##### Material provided #####
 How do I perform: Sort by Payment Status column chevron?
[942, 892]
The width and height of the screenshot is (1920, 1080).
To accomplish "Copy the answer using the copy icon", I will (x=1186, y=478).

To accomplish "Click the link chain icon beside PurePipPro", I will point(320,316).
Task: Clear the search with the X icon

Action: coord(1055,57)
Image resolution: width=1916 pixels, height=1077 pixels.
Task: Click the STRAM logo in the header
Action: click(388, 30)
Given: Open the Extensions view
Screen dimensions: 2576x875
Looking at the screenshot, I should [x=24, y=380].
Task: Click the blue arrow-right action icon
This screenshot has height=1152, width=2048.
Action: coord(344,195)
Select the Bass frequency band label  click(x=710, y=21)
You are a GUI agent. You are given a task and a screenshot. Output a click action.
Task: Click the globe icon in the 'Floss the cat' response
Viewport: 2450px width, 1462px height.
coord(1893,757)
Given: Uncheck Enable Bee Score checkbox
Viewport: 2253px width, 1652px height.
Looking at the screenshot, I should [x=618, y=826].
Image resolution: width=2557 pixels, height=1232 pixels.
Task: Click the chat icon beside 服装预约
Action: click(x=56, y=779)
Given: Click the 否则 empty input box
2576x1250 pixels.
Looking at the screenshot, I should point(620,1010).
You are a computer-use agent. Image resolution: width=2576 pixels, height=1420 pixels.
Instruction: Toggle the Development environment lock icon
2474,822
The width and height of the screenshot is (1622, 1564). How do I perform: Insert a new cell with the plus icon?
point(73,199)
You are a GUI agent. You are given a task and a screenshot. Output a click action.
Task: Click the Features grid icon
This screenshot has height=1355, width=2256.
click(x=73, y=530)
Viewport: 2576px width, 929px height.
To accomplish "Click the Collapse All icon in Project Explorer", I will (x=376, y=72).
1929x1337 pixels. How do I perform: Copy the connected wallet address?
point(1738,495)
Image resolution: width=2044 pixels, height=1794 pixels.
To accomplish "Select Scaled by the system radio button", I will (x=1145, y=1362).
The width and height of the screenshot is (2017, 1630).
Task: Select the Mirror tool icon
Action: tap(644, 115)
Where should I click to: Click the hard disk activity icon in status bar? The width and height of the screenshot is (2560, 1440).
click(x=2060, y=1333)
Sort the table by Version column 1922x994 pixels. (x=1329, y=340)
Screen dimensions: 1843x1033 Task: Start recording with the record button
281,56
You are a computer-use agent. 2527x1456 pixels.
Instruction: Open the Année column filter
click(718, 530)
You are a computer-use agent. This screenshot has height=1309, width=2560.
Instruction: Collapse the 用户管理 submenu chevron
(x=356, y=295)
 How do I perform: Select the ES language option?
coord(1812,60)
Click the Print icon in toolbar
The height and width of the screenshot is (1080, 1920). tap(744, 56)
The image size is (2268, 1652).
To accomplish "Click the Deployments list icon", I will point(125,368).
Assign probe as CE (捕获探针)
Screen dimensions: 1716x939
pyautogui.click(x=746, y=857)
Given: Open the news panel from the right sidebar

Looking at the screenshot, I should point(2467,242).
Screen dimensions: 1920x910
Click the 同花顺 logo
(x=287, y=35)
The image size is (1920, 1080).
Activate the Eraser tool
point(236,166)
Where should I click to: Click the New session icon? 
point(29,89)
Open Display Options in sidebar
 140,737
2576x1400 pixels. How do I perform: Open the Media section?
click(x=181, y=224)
#####
> _About this exercise_: Every line of the data is to be printed again exactly.

> _Task solution_:
 How do I perform: Sort by Payment Status column chevron?
[942, 892]
The width and height of the screenshot is (1920, 1080).
To accomplish "Copy the answer using the copy icon", I will (x=1186, y=478).

To accomplish "Click the link chain icon beside PurePipPro", I will point(320,316).
Task: Clear the search with the X icon

Action: coord(1055,57)
Image resolution: width=1916 pixels, height=1077 pixels.
Task: Click the STRAM logo in the header
Action: click(388, 30)
Given: Open the Extensions view
Screen dimensions: 2576x875
Looking at the screenshot, I should [x=24, y=380].
Task: Click the blue arrow-right action icon
This screenshot has height=1152, width=2048.
Action: coord(344,195)
Select the Bass frequency band label  click(x=710, y=21)
You are a GUI agent. You are given a task and a screenshot. Output a click action.
Task: Click the globe icon in the 'Floss the cat' response
Viewport: 2450px width, 1462px height.
coord(1893,757)
Given: Uncheck Enable Bee Score checkbox
Viewport: 2253px width, 1652px height.
Looking at the screenshot, I should [x=618, y=826].
Image resolution: width=2557 pixels, height=1232 pixels.
Task: Click the chat icon beside 服装预约
Action: click(x=56, y=779)
Given: Click the 否则 empty input box
2576x1250 pixels.
Looking at the screenshot, I should point(620,1010).
You are a computer-use agent. Image resolution: width=2576 pixels, height=1420 pixels.
Instruction: Toggle the Development environment lock icon
2474,822
The width and height of the screenshot is (1622, 1564). How do I perform: Insert a new cell with the plus icon?
point(73,199)
You are a GUI agent. You are given a task and a screenshot. Output a click action.
Task: Click the Features grid icon
This screenshot has height=1355, width=2256.
click(x=73, y=530)
Viewport: 2576px width, 929px height.
To accomplish "Click the Collapse All icon in Project Explorer", I will (x=376, y=72).
1929x1337 pixels. How do I perform: Copy the connected wallet address?
point(1738,495)
Image resolution: width=2044 pixels, height=1794 pixels.
To accomplish "Select Scaled by the system radio button", I will (x=1145, y=1362).
The width and height of the screenshot is (2017, 1630).
Task: Select the Mirror tool icon
Action: tap(644, 115)
Where should I click to: Click the hard disk activity icon in status bar? The width and height of the screenshot is (2560, 1440).
click(x=2060, y=1333)
Sort the table by Version column 1922x994 pixels. (x=1329, y=340)
Screen dimensions: 1843x1033 Task: Start recording with the record button
281,56
You are a computer-use agent. 2527x1456 pixels.
Instruction: Open the Année column filter
click(718, 530)
You are a computer-use agent. This screenshot has height=1309, width=2560.
Instruction: Collapse the 用户管理 submenu chevron
(x=356, y=295)
 How do I perform: Select the ES language option?
coord(1812,60)
Click the Print icon in toolbar
The height and width of the screenshot is (1080, 1920). tap(744, 56)
The image size is (2268, 1652).
To accomplish "Click the Deployments list icon", I will point(125,368).
Assign probe as CE (捕获探针)
Screen dimensions: 1716x939
pyautogui.click(x=746, y=857)
Given: Open the news panel from the right sidebar

Looking at the screenshot, I should point(2467,242).
Screen dimensions: 1920x910
Click the 同花顺 logo
(x=287, y=35)
The image size is (1920, 1080).
Activate the Eraser tool
point(236,166)
Where should I click to: Click the New session icon? 
point(29,89)
Open Display Options in sidebar
 140,737
2576x1400 pixels. How do I perform: Open the Media section?
click(x=181, y=224)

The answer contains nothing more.